Detention and Dublin third-country cases

Legal Updates

Image from www.blackbirdtree.org.uk

Not everyone has the right for their asylum claim to be heard in the UK.  If you are an adult and you claim asylum in the UK, and the Home Office proves that you have travelled through a safe country on your journey to the UK, they may “transfer” your case and say that you have to return to that safe country (the “third country”) to have your asylum claim heard.

They are called “third” countries because they are not the UK and not your country of origin/residence.

In practice, this is usually only enforced for people who have travelled through countries that are European Economic Area (EEA) member states plus Switzerland, as removal back to those member states is allowed under a European agreement called the Dublin Regulations. There have been several versions of the Dublin Regulations, and the ones currently in use are called Dublin III (three).

If the Home Office can prove that you have travelled through another EEA country, they are likely to refuse to consider your asylum claim in the UK. They will probably attempt to transfer your case to the country that they can prove you travelled through and where you could have claimed asylum. If the transfer request is accepted by that country, the UK will remove you to that country without looking at your asylum claim at all.
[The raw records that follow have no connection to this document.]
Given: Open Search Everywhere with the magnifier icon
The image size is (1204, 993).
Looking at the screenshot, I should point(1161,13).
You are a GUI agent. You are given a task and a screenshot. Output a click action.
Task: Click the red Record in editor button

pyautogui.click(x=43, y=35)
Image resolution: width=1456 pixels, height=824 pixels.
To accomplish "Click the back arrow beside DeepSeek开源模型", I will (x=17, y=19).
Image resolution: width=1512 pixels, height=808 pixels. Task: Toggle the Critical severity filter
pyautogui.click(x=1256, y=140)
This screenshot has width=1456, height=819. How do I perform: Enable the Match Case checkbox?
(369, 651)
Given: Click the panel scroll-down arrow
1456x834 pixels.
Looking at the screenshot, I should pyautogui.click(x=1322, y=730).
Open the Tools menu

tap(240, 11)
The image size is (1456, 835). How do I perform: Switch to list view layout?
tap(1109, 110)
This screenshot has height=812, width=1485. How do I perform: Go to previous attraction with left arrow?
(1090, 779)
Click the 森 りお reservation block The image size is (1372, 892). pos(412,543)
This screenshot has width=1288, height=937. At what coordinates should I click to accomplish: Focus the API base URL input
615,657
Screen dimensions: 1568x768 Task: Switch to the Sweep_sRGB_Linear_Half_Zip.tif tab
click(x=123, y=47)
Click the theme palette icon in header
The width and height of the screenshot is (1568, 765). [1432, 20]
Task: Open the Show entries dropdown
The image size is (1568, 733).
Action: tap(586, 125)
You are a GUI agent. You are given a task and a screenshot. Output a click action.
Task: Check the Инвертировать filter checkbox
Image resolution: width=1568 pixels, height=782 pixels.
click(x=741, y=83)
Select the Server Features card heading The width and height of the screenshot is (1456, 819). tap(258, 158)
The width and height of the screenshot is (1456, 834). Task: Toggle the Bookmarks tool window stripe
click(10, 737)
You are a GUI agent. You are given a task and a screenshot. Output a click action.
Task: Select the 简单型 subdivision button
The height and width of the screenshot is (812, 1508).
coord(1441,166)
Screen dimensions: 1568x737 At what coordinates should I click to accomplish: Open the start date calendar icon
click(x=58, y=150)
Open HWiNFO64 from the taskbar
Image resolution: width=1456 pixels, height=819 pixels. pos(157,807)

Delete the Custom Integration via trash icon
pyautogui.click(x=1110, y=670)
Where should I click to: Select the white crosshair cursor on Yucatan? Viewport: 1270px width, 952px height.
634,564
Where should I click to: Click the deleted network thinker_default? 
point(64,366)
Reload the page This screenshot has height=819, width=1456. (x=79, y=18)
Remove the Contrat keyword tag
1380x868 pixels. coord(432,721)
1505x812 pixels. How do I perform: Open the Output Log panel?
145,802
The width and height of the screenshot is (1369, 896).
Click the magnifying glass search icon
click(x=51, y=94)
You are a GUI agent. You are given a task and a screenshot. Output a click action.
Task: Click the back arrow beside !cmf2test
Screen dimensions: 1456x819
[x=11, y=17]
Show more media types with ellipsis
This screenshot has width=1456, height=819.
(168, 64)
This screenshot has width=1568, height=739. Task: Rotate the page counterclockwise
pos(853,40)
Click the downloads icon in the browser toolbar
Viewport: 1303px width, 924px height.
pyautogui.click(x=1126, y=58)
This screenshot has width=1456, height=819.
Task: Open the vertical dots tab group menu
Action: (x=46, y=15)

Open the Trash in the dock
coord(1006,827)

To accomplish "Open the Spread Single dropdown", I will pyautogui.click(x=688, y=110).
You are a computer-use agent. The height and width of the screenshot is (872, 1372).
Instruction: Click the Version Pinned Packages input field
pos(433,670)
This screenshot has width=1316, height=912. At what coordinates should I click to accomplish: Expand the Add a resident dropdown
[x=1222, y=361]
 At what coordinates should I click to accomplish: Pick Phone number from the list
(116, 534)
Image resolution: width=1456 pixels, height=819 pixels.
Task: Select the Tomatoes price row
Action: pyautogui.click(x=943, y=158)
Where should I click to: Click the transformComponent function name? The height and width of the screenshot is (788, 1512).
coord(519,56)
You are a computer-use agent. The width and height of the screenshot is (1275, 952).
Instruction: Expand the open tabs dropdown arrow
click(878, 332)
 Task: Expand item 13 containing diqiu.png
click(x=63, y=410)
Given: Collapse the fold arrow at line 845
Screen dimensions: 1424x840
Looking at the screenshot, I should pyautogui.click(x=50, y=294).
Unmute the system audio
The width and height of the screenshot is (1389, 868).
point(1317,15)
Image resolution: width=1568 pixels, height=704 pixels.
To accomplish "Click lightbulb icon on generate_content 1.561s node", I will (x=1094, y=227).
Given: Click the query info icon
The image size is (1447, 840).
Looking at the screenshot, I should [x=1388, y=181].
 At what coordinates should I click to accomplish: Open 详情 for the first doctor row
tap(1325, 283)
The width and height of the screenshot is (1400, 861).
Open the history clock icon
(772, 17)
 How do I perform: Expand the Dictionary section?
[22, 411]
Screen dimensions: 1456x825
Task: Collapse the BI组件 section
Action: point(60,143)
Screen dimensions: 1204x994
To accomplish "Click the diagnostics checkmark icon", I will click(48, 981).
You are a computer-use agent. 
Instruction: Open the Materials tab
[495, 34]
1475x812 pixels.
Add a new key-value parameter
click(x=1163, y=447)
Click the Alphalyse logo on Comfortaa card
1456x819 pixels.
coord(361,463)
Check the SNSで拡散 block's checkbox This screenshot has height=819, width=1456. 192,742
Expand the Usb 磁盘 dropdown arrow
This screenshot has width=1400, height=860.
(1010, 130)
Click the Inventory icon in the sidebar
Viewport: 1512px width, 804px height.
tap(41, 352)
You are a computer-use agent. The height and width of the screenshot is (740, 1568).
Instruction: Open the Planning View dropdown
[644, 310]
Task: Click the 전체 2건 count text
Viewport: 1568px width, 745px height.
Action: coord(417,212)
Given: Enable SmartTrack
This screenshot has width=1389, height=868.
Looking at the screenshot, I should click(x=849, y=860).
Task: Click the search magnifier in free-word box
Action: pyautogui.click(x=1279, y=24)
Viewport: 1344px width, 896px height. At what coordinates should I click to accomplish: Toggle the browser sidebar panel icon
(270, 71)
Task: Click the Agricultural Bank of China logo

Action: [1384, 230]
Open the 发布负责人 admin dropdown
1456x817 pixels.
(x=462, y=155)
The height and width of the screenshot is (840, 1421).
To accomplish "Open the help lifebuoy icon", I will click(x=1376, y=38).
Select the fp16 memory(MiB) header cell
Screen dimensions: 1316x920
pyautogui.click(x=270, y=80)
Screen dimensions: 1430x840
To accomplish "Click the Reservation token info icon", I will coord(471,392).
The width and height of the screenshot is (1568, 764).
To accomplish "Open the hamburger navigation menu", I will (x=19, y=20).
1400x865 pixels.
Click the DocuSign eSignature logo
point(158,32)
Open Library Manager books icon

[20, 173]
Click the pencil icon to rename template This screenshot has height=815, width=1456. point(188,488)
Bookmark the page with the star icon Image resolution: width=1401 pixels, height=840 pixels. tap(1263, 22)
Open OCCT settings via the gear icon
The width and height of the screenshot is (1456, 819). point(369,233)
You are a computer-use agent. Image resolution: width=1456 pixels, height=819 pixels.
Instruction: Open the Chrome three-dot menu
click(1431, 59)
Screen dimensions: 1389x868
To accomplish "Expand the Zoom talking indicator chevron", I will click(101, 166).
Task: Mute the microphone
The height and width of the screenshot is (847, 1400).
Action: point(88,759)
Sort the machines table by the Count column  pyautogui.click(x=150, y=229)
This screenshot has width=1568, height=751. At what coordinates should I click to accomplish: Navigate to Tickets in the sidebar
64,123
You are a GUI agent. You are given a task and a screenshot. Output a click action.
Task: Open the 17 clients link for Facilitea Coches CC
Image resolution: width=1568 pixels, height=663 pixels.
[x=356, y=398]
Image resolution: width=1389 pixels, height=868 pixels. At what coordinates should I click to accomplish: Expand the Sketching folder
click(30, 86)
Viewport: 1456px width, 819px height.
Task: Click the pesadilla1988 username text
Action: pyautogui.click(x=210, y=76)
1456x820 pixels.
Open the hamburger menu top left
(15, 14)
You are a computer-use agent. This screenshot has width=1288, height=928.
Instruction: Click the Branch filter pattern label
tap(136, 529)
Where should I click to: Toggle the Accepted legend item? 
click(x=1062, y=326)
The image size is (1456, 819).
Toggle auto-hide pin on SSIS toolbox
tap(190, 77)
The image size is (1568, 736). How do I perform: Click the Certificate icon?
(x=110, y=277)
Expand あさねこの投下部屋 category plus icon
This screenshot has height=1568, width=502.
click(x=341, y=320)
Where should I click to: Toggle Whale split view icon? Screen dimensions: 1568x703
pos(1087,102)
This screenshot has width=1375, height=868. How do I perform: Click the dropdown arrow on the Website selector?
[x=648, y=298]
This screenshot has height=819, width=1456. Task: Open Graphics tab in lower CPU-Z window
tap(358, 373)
Read more about the Dublin Regulations in our Toolkit

Detention in Dublin cases

The Dublin III regulations state that people should not be detained solely because they are being put through the Dublin regulations transfer process, and they should only be detained if there is a “significant risk of absconding”. The UK Home Office determines that most people are at risk of absconding, so detains many people whose case falls under the Dublin regulations. It’s important to note that if they do this to you, they then have to process your transfer more quickly (see information on transfer deadlines in the Toolkit here).

Detention should for the shortest possible time and for no longer than is reasonably necessary to carry out the administrative procedures. That means that someone who is detained for longer than the time-limits for detention cases listed below may be able to challenge their continued detention.

According to a European Court of Justice ruling, there is a six week limit on detention when the person is detained at the time when the transfer request is accepted by the other country. In other circumstances, you should not be detained for a period “vastly in excess” of six weeks (three months, for example).

Unlawful detention

A 2017 case in the European Court of Justice ruled that EU member states member states must establish objective criteria for determining if a person subject to a Dublin transfer might abscond (the justification for detention mentioned above).

The UK Home Office immediately issued regulations which contained these criteria.  You can read the criteria here.

A 2018 case in the Court of Appeal, Hemmati & Ors, looked at whether this meant that the Home Office had, prior to March 2017 and the publication of these criteria, been detaining people for the purposes of the Dublin procedure unlawfully.

The majority ruling of the court (one of the three judges dissented) was that the asylum-seekers appealing had been held unlawfully and were entitled to damages.

What does this mean?

Greg Ó Ceallaigh of Garden Court Chambers, one of the barristers involved in the case, is quoted in the Free Movement blog case analysis:

This is a case of massive significance to anyone who was detained for the purposes of removal under the Dublin III Regulation between 1 January 2014 and 15 March 2017. Throughout that period, when the Secretary of State failed to define in law the criteria for a risk of absconding – the only way detention can be justified under the Regulation – there was a public law error bearing on the decision to detain. Those people were falsely imprisoned.

This means that people who were detained for the purposes of a Dublin procedure between 1 January 2014 (the date the Dublin III regulations came into force) and 15 March 2017 should seek legal advice to determine if they also were detained unlawfully, and if they are entitled to damages.

Nath Gbikpi, the lawyer who wrote the Free Movement case analysis, suggests that people may want to wait to see the amount of damages awarded to the two people in the Hemmati case, and also to keep an eye on whether the Home Office appeal the case to the Supreme Court.  We will update on this as soon as possible.